In 2018, León and his team decided to take a different approach. He explained: “We turned the sea upside down. We wanted to really look at the ocean floor to see what secrets it held.” What they found in the murky depths was a vast and varied garden of ocean flora: roots, fruits, leaves. León has a tendency to liken everything he finds underwater to a terrestrial analog, and soon his menus were brimming with sea pears, sea tomatoes, sea artichokes. The so-called vegetables didn’t have the same impact as sparkling crab guts or fish-belly bacon, but León knew he needed to keep his focus on the ocean floor.
That’s how he found something he had been staring at all along. León remembered as a kid in Cádiz seeing vast fields of rice along the fringes of the bay. As he talked to his team, he realized that what he -recalled as rice was actually Zostera marina, eelgrass that grows in coastline meadows around the world.

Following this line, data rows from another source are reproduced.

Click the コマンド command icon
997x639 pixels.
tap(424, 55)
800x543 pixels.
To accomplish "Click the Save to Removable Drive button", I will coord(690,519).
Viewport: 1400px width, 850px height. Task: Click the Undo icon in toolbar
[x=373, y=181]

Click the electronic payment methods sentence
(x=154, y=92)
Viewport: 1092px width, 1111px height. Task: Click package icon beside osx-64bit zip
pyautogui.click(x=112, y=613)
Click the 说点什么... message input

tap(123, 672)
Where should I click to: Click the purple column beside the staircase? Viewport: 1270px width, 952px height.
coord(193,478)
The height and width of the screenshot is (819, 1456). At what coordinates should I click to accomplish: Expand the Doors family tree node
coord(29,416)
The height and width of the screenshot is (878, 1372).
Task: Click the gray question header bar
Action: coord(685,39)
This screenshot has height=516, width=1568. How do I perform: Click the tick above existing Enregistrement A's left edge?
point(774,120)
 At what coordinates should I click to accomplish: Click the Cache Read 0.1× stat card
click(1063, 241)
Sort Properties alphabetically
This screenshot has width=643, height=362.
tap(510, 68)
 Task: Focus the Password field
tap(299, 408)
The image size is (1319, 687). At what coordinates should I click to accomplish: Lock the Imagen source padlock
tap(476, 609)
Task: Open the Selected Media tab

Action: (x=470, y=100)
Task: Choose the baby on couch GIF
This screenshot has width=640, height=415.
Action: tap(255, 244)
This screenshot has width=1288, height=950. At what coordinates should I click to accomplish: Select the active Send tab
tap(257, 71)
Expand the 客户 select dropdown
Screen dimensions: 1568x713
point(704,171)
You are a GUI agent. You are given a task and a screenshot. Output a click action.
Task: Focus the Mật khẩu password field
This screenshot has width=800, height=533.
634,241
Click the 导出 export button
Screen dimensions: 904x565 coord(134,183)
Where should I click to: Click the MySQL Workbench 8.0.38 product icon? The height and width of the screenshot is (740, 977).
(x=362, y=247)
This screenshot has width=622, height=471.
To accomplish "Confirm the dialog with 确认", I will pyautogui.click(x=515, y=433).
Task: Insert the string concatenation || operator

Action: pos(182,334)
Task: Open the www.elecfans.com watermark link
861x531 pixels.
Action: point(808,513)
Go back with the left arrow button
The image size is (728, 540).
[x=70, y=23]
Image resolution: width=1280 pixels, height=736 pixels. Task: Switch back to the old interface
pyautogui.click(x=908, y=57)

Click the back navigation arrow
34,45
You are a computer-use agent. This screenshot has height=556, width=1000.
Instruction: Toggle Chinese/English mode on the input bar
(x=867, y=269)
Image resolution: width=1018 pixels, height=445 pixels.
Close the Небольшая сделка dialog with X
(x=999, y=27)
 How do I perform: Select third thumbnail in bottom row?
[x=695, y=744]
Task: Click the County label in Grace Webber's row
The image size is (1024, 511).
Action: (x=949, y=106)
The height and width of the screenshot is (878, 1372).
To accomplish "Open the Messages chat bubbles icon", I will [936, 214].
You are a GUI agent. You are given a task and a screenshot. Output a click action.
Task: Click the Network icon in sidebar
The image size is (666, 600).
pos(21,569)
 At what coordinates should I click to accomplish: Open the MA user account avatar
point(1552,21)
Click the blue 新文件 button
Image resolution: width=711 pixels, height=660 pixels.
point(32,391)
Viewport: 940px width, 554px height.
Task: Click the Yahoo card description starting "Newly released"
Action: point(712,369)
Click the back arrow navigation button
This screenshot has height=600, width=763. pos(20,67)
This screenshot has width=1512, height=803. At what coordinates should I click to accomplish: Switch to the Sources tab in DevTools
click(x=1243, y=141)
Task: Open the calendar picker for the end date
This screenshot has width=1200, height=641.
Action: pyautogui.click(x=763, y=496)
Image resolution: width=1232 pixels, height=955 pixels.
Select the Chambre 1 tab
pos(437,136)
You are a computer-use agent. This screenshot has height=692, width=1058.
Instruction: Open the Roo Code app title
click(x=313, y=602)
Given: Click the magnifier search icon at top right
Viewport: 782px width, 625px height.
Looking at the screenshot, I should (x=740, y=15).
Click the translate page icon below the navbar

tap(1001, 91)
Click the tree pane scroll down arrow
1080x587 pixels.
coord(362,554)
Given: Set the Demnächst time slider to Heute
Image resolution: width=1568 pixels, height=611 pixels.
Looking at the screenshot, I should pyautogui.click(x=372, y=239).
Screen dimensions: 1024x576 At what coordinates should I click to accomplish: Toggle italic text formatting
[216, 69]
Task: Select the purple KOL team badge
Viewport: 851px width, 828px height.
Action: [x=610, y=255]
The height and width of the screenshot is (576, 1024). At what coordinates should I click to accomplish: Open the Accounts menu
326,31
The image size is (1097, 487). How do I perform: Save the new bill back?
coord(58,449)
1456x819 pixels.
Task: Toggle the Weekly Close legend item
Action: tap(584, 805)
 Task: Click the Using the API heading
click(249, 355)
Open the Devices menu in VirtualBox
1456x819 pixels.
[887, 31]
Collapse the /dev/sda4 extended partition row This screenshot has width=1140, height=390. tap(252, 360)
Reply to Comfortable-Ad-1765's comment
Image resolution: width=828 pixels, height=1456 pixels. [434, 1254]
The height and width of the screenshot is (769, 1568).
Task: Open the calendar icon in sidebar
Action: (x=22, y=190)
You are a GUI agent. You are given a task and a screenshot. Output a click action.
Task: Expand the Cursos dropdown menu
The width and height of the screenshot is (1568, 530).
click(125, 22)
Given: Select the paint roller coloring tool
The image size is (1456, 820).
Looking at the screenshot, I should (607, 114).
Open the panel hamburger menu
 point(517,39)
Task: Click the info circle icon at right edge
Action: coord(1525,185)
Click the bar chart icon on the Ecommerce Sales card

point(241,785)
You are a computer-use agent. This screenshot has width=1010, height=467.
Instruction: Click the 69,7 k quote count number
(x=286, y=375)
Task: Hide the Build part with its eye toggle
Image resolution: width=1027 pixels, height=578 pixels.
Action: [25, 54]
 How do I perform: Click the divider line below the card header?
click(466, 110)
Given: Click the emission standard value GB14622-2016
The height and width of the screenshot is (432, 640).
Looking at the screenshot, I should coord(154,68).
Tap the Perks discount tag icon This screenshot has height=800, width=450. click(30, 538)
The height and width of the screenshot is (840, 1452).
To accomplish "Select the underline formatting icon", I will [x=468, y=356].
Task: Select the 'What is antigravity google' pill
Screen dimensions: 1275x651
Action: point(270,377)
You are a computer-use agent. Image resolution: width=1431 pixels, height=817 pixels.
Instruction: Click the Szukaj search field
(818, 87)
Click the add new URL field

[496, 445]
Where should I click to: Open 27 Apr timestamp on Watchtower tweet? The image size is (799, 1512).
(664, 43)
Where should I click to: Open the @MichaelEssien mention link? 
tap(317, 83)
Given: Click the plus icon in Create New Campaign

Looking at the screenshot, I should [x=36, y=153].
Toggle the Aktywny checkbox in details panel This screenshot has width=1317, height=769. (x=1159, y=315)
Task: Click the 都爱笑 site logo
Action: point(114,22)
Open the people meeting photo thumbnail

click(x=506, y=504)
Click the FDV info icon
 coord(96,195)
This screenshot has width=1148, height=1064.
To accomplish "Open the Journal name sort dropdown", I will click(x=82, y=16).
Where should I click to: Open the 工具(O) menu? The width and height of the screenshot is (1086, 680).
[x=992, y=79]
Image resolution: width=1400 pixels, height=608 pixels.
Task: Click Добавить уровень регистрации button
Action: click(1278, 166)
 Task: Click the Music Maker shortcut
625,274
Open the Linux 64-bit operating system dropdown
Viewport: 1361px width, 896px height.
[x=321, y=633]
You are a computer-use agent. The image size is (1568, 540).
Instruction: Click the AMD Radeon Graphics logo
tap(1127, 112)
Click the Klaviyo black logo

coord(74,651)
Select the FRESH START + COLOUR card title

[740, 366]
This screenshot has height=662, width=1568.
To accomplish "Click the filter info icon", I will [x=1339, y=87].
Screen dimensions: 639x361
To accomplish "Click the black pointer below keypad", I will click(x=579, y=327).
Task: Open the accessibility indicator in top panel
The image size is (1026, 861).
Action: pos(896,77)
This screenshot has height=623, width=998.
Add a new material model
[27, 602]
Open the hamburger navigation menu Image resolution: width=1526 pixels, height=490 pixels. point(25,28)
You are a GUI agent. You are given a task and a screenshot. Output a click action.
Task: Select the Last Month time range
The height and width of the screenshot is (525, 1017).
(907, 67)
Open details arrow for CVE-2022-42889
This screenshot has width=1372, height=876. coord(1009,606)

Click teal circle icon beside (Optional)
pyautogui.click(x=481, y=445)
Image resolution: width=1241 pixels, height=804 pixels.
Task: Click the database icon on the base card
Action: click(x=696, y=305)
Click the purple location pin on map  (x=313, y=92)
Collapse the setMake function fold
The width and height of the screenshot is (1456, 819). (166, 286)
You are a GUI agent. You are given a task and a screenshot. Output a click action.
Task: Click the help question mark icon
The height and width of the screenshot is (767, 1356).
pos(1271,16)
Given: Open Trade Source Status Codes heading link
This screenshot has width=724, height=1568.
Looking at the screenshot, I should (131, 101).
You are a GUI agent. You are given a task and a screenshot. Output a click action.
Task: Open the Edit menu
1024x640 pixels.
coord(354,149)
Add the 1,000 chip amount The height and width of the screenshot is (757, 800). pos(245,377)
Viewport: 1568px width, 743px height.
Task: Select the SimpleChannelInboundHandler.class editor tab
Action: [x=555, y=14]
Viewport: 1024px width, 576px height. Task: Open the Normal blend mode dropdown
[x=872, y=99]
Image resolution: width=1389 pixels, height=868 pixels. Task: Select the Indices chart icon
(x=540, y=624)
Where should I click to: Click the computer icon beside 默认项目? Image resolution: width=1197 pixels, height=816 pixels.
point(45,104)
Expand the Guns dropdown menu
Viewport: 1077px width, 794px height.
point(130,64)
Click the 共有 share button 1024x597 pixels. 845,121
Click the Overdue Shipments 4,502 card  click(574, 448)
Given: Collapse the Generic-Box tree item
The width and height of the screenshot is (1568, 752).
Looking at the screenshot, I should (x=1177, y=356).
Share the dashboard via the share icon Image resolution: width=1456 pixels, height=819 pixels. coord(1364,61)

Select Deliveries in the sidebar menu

Juan Martín, Aponiente’s resident biologist who has worked with León for years, knew the plant well. “I had been studying seagrasses for 15 years—but always from the standpoint of the ecosystem. It never occurred to me or anyone else studying it that it was edible.” That is, until León showed up one day at Aponiente with a printout of a 1973 article in Science documenting the diet of the Seri, hunters and gatherers of Sonora, Mexico, who have eaten eelgrass for generations. Like many grains, it required an elaborate process of threshing, winnowing, toasting and pulverizing before being cooked into a slurry with water. The Seri ate the bland paste with condiments to punch up the flavor: honey or, preferably, sea-turtle oil.